* **EXERCISE PROMPT**: Rewrite all of the records below, replacing "Find the location of a particular element" with "Identify where a specific element is" everywhere it occurs and leaving everything else as it is.

** start DATA ENTRIES **

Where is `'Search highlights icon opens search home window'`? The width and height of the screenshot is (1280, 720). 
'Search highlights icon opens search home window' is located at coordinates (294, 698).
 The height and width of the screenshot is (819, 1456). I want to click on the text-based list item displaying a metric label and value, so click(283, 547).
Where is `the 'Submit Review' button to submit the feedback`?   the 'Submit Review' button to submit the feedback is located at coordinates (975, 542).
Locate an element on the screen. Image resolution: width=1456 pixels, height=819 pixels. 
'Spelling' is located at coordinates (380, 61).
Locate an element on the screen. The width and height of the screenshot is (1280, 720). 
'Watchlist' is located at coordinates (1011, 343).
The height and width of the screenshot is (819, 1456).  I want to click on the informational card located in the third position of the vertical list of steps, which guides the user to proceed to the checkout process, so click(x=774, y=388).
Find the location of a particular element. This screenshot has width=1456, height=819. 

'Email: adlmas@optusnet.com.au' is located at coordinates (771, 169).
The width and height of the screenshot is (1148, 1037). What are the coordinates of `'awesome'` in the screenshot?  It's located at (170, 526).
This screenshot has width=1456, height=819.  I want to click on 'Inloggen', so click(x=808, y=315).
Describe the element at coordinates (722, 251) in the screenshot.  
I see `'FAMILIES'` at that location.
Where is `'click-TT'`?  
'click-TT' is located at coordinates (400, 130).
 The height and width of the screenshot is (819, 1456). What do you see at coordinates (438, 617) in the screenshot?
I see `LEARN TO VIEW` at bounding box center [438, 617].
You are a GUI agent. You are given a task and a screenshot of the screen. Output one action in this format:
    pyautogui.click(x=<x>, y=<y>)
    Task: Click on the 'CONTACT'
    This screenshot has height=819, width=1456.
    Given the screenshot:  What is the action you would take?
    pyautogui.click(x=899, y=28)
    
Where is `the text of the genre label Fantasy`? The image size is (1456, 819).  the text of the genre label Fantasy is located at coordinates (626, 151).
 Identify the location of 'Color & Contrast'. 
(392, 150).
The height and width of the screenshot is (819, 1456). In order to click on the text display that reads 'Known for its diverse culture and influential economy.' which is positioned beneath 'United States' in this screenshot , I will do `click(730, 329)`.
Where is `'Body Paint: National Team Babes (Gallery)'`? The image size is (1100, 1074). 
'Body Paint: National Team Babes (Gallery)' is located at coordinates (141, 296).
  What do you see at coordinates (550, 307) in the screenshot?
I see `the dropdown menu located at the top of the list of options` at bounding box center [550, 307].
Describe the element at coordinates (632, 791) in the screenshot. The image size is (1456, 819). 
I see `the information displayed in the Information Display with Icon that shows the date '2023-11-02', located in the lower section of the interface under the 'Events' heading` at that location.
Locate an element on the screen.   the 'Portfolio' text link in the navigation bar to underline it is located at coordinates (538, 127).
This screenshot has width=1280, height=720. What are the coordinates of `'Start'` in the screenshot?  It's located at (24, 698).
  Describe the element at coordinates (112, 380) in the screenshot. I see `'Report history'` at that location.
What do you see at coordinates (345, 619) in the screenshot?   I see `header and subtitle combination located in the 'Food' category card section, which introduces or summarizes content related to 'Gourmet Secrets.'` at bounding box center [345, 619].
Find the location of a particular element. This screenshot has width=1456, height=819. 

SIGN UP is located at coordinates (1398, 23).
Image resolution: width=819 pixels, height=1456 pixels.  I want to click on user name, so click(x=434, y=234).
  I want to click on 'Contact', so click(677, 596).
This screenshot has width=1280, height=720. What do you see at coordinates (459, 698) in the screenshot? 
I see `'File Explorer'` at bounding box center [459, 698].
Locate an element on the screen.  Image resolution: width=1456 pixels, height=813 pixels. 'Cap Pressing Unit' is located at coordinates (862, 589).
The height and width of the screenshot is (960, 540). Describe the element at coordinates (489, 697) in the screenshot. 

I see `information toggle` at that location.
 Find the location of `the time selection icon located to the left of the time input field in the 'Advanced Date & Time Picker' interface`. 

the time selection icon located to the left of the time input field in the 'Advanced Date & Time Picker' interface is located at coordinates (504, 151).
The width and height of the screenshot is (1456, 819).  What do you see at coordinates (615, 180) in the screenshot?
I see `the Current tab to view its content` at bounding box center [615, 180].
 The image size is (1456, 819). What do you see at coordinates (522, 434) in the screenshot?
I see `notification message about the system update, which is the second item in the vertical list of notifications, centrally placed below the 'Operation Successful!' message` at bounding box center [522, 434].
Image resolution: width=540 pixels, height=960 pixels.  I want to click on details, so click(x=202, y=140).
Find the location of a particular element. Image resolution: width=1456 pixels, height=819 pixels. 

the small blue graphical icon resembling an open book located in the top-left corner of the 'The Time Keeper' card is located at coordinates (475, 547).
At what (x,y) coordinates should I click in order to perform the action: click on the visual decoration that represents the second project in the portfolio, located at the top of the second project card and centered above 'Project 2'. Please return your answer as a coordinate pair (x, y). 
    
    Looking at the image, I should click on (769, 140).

** end DATA ENTRIES **

* **WRITTEN ANSWER**:
Where is `'Search highlights icon opens search home window'`? The width and height of the screenshot is (1280, 720). 
'Search highlights icon opens search home window' is located at coordinates (294, 698).
 The height and width of the screenshot is (819, 1456). I want to click on the text-based list item displaying a metric label and value, so click(283, 547).
Where is `the 'Submit Review' button to submit the feedback`?   the 'Submit Review' button to submit the feedback is located at coordinates (975, 542).
Locate an element on the screen. Image resolution: width=1456 pixels, height=819 pixels. 
'Spelling' is located at coordinates (380, 61).
Locate an element on the screen. The width and height of the screenshot is (1280, 720). 
'Watchlist' is located at coordinates (1011, 343).
The height and width of the screenshot is (819, 1456).  I want to click on the informational card located in the third position of the vertical list of steps, which guides the user to proceed to the checkout process, so click(x=774, y=388).
Identify where a specific element is. This screenshot has width=1456, height=819. 

'Email: adlmas@optusnet.com.au' is located at coordinates (771, 169).
The width and height of the screenshot is (1148, 1037). What are the coordinates of `'awesome'` in the screenshot?  It's located at (170, 526).
This screenshot has width=1456, height=819.  I want to click on 'Inloggen', so click(x=808, y=315).
Describe the element at coordinates (722, 251) in the screenshot.  
I see `'FAMILIES'` at that location.
Where is `'click-TT'`?  
'click-TT' is located at coordinates (400, 130).
 The height and width of the screenshot is (819, 1456). What do you see at coordinates (438, 617) in the screenshot?
I see `LEARN TO VIEW` at bounding box center [438, 617].
You are a GUI agent. You are given a task and a screenshot of the screen. Output one action in this format:
    pyautogui.click(x=<x>, y=<y>)
    Task: Click on the 'CONTACT'
    This screenshot has height=819, width=1456.
    Given the screenshot:  What is the action you would take?
    pyautogui.click(x=899, y=28)
    
Where is `the text of the genre label Fantasy`? The image size is (1456, 819).  the text of the genre label Fantasy is located at coordinates (626, 151).
 Identify the location of 'Color & Contrast'. 
(392, 150).
The height and width of the screenshot is (819, 1456). In order to click on the text display that reads 'Known for its diverse culture and influential economy.' which is positioned beneath 'United States' in this screenshot , I will do `click(730, 329)`.
Where is `'Body Paint: National Team Babes (Gallery)'`? The image size is (1100, 1074). 
'Body Paint: National Team Babes (Gallery)' is located at coordinates (141, 296).
  What do you see at coordinates (550, 307) in the screenshot?
I see `the dropdown menu located at the top of the list of options` at bounding box center [550, 307].
Describe the element at coordinates (632, 791) in the screenshot. The image size is (1456, 819). 
I see `the information displayed in the Information Display with Icon that shows the date '2023-11-02', located in the lower section of the interface under the 'Events' heading` at that location.
Locate an element on the screen.   the 'Portfolio' text link in the navigation bar to underline it is located at coordinates (538, 127).
This screenshot has width=1280, height=720. What are the coordinates of `'Start'` in the screenshot?  It's located at (24, 698).
  Describe the element at coordinates (112, 380) in the screenshot. I see `'Report history'` at that location.
What do you see at coordinates (345, 619) in the screenshot?   I see `header and subtitle combination located in the 'Food' category card section, which introduces or summarizes content related to 'Gourmet Secrets.'` at bounding box center [345, 619].
Identify where a specific element is. This screenshot has width=1456, height=819. 

SIGN UP is located at coordinates (1398, 23).
Image resolution: width=819 pixels, height=1456 pixels.  I want to click on user name, so click(x=434, y=234).
  I want to click on 'Contact', so click(677, 596).
This screenshot has width=1280, height=720. What do you see at coordinates (459, 698) in the screenshot? 
I see `'File Explorer'` at bounding box center [459, 698].
Locate an element on the screen.  Image resolution: width=1456 pixels, height=813 pixels. 'Cap Pressing Unit' is located at coordinates (862, 589).
The height and width of the screenshot is (960, 540). Describe the element at coordinates (489, 697) in the screenshot. 

I see `information toggle` at that location.
 Find the location of `the time selection icon located to the left of the time input field in the 'Advanced Date & Time Picker' interface`. 

the time selection icon located to the left of the time input field in the 'Advanced Date & Time Picker' interface is located at coordinates (504, 151).
The width and height of the screenshot is (1456, 819).  What do you see at coordinates (615, 180) in the screenshot?
I see `the Current tab to view its content` at bounding box center [615, 180].
 The image size is (1456, 819). What do you see at coordinates (522, 434) in the screenshot?
I see `notification message about the system update, which is the second item in the vertical list of notifications, centrally placed below the 'Operation Successful!' message` at bounding box center [522, 434].
Image resolution: width=540 pixels, height=960 pixels.  I want to click on details, so click(x=202, y=140).
Identify where a specific element is. Image resolution: width=1456 pixels, height=819 pixels. 

the small blue graphical icon resembling an open book located in the top-left corner of the 'The Time Keeper' card is located at coordinates (475, 547).
At what (x,y) coordinates should I click in order to perform the action: click on the visual decoration that represents the second project in the portfolio, located at the top of the second project card and centered above 'Project 2'. Please return your answer as a coordinate pair (x, y). 
    
    Looking at the image, I should click on (769, 140).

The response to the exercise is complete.